= Daniel Nash =

American Episcopal priest and missionary (1763–1837)

Daniel Nash (1763 - June 4, 1837) was an Episcopal priest and missionary to Native Americans and European settlers on the frontier of central New York.

Nash was born in Great Barrington, Massachusetts. He graduated from Yale University in Connecticut, became a teacher, and studied for ordination as an Episcopal priest. He moved to New Lebanon, New York, during the 1790s. There, he taught school, became a lay leader in the church, and met his wife and missionary partner-to-be, Olive Lusk. Nash was ordained on October 11, 1801.

The Nashes and their child moved to the newly settled regions of western Otsego County, New York, where they held services in the small settlements at Richfield, Exeter and Morris. He also preached to members of the Oneida tribe. Between 1804 and 1816, he performed 496 baptisms and organized 12 parishes in the area.

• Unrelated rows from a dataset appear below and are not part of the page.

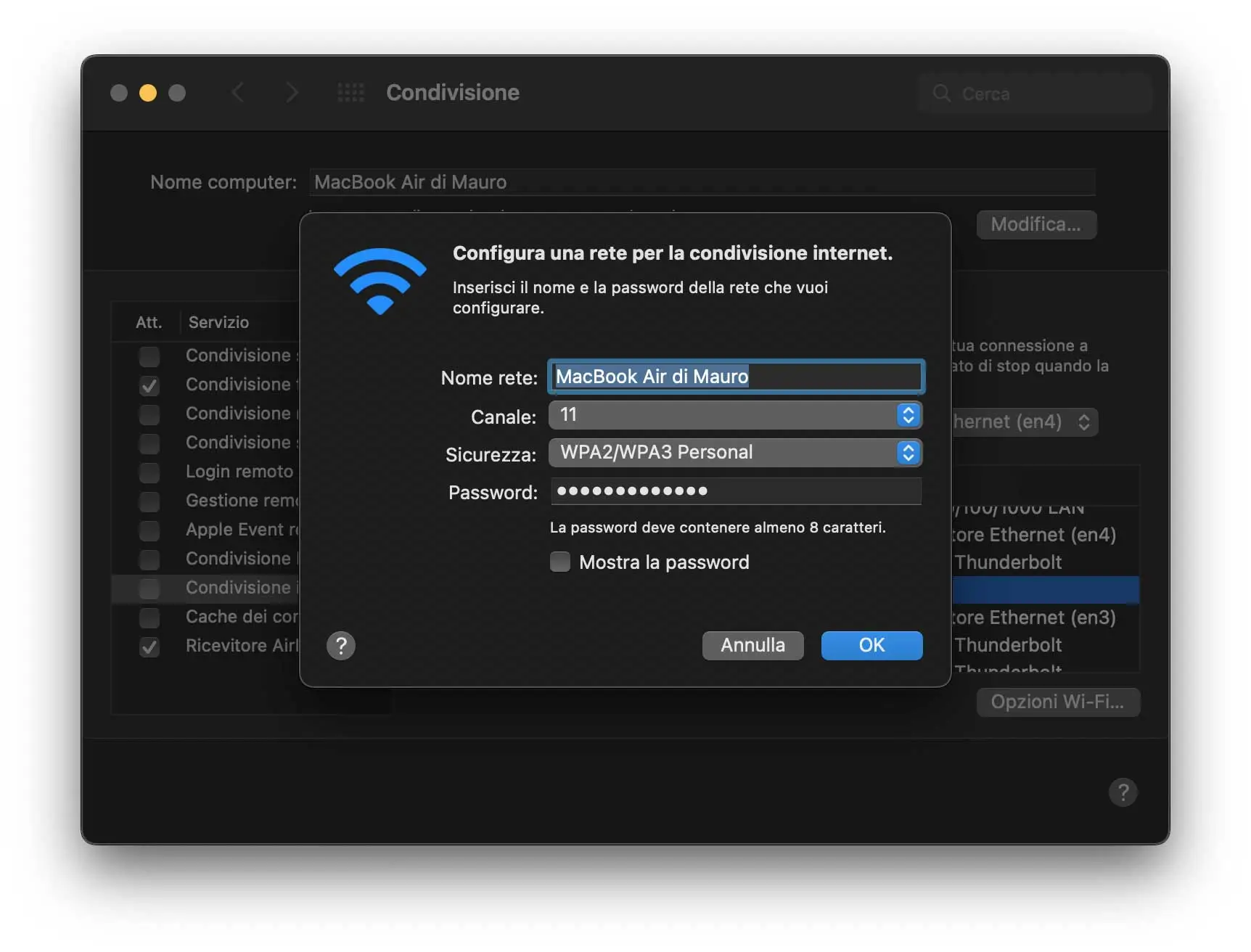Open Opzioni Wi-Fi settings
The height and width of the screenshot is (952, 1251).
coord(1058,702)
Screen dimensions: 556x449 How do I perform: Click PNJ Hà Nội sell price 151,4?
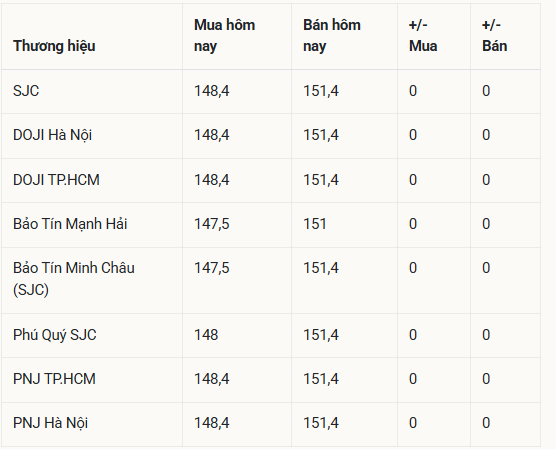(x=321, y=423)
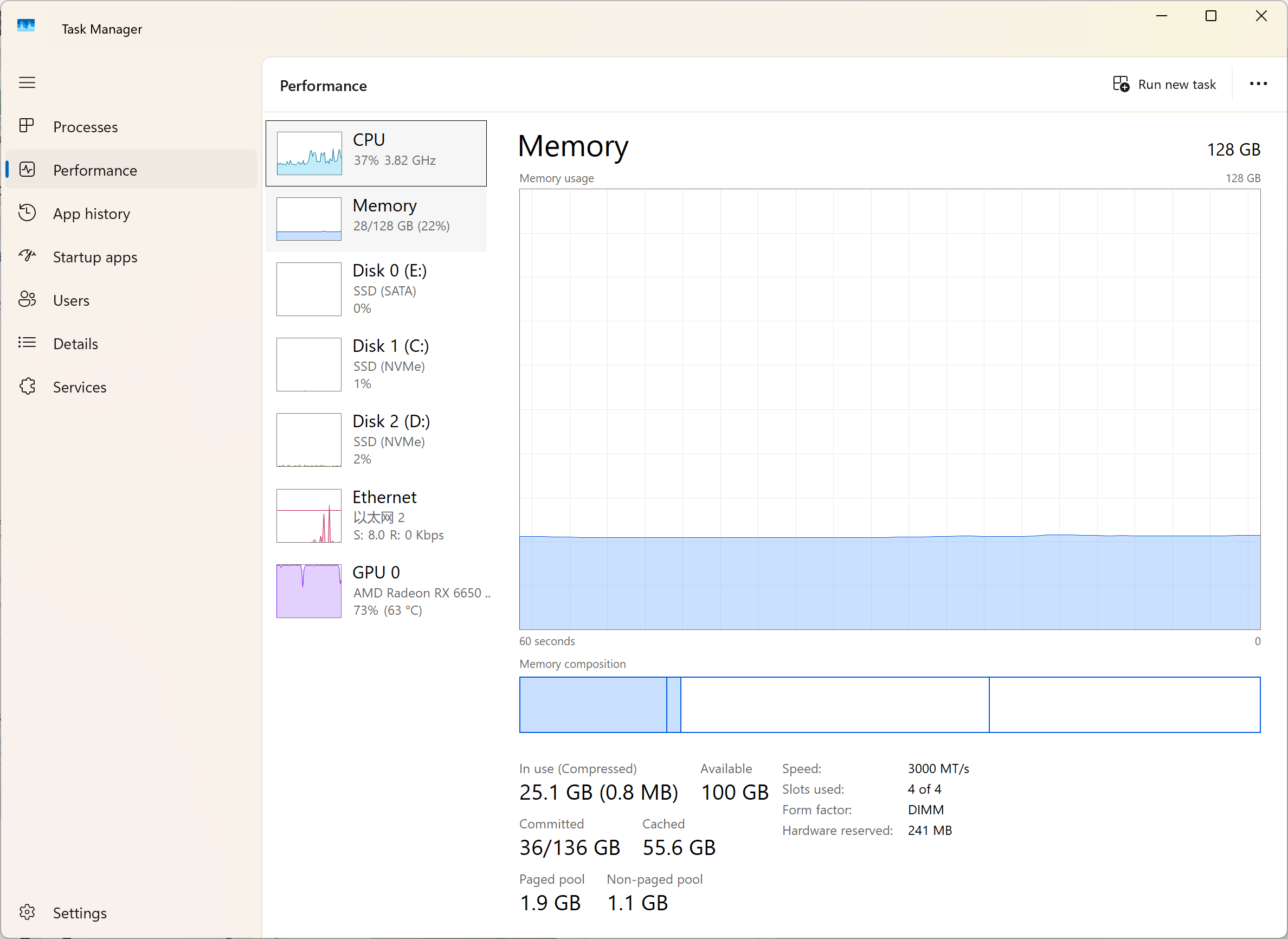Open the three-dot more options menu
This screenshot has width=1288, height=939.
coord(1257,84)
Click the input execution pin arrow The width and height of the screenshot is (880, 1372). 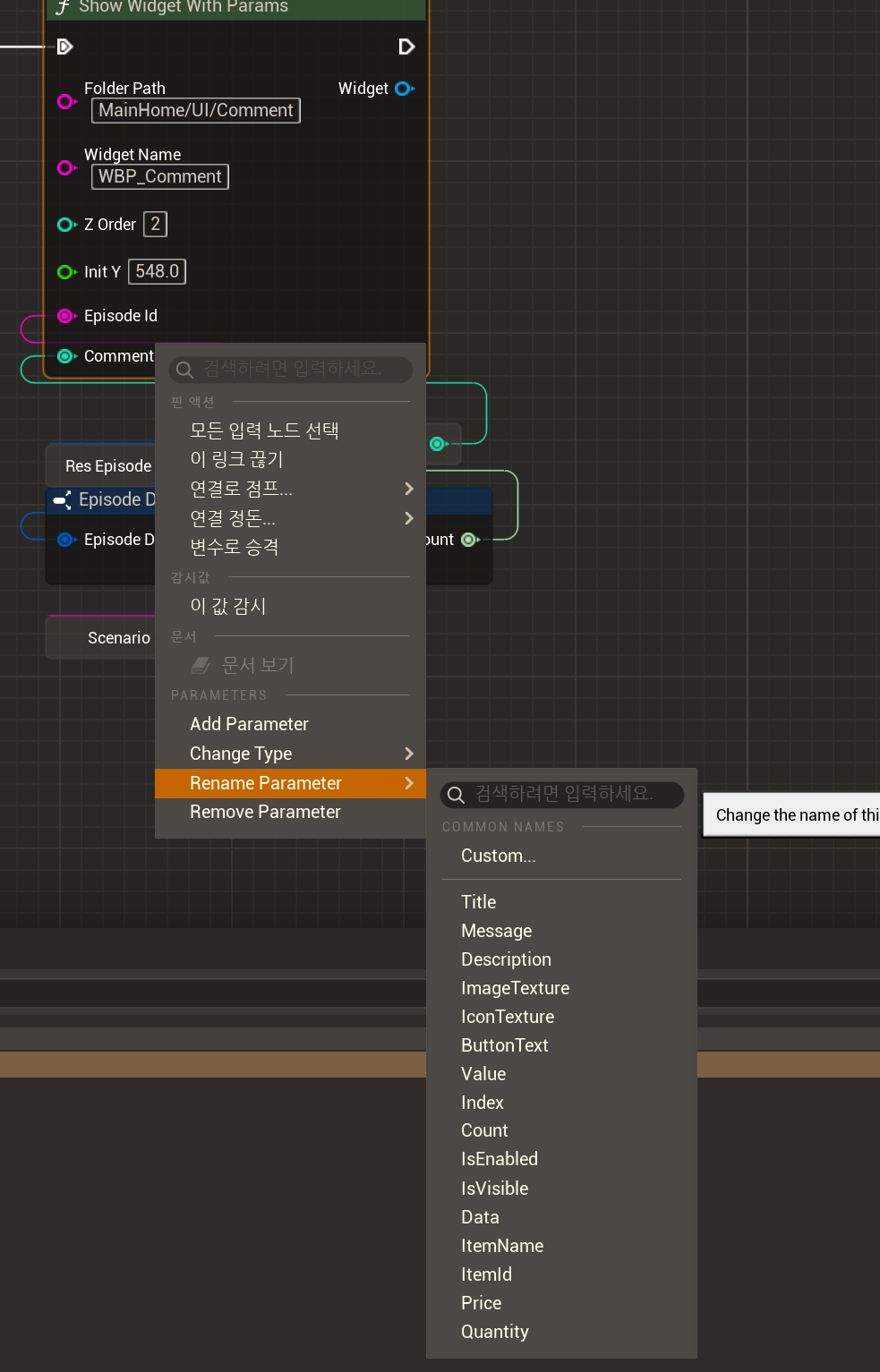click(x=64, y=47)
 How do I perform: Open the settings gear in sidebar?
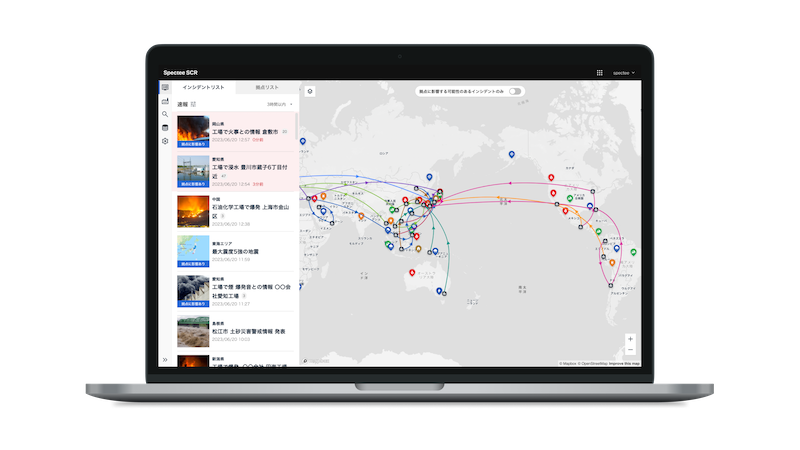[x=165, y=141]

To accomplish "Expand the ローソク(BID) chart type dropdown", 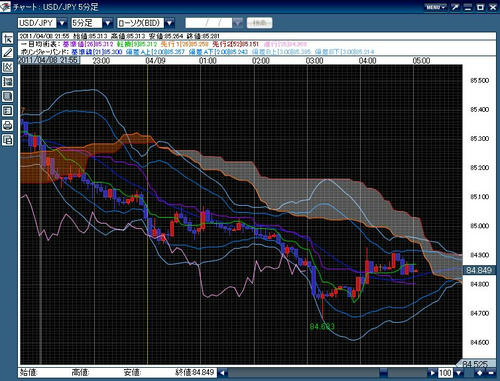I will coord(170,23).
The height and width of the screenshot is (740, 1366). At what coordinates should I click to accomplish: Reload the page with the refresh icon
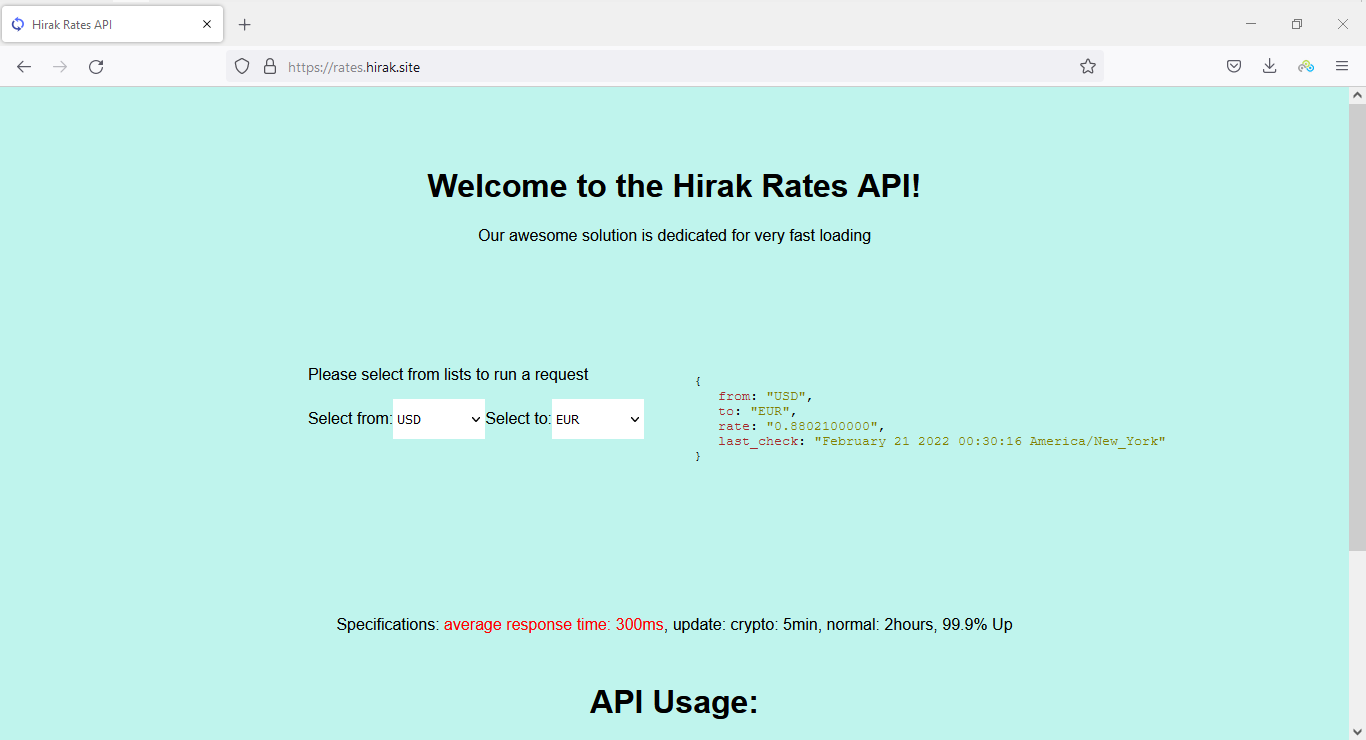pos(96,67)

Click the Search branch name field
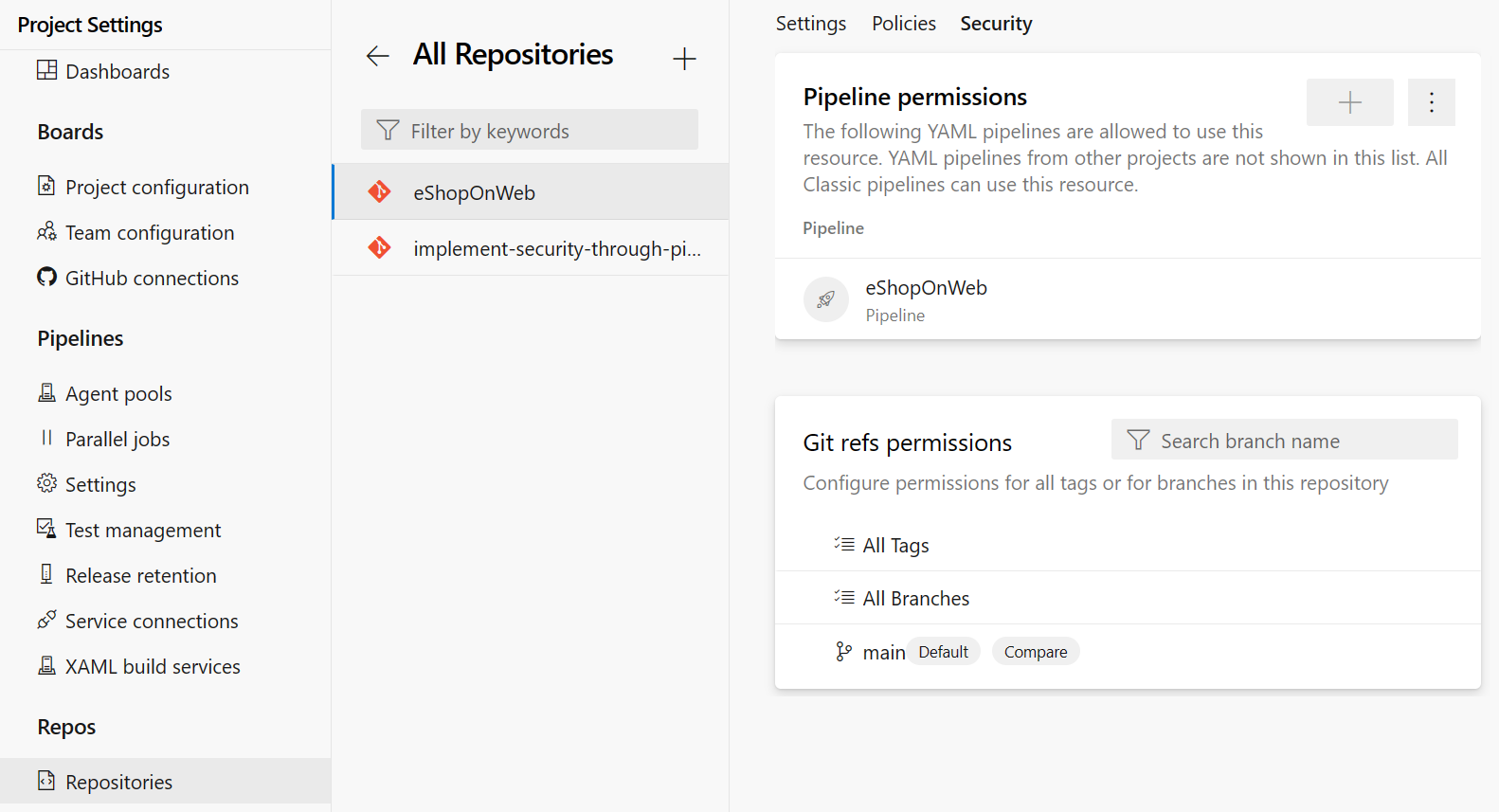(1284, 440)
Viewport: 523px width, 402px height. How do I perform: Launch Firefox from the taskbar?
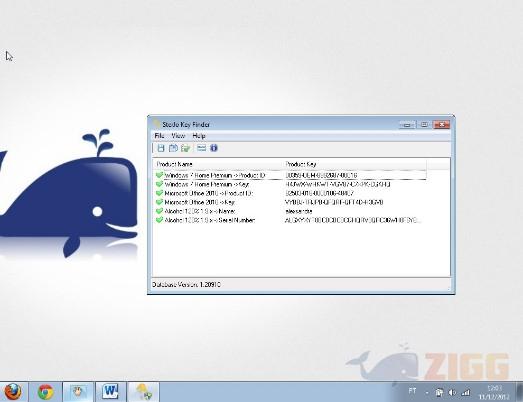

In 1800, Nash presided over the funeral of Hannah Cooper, sister of James Fenimore Cooper. He was also the first rector of Christ Church in Cooperstown.

There is another Daniel Nash, who was a Presbyterian minister during the early 1800s. He is known today for having worked during the Second Great Awakening, in relation to the ministry of evangelist Charles Grandison Finney. He was born in Abington, Massachusetts, on November 27, 1775, and died on December 20, 1831, in Verona, New York.

Nash is of interest to genealogists of New York State for the baptismal records he kept.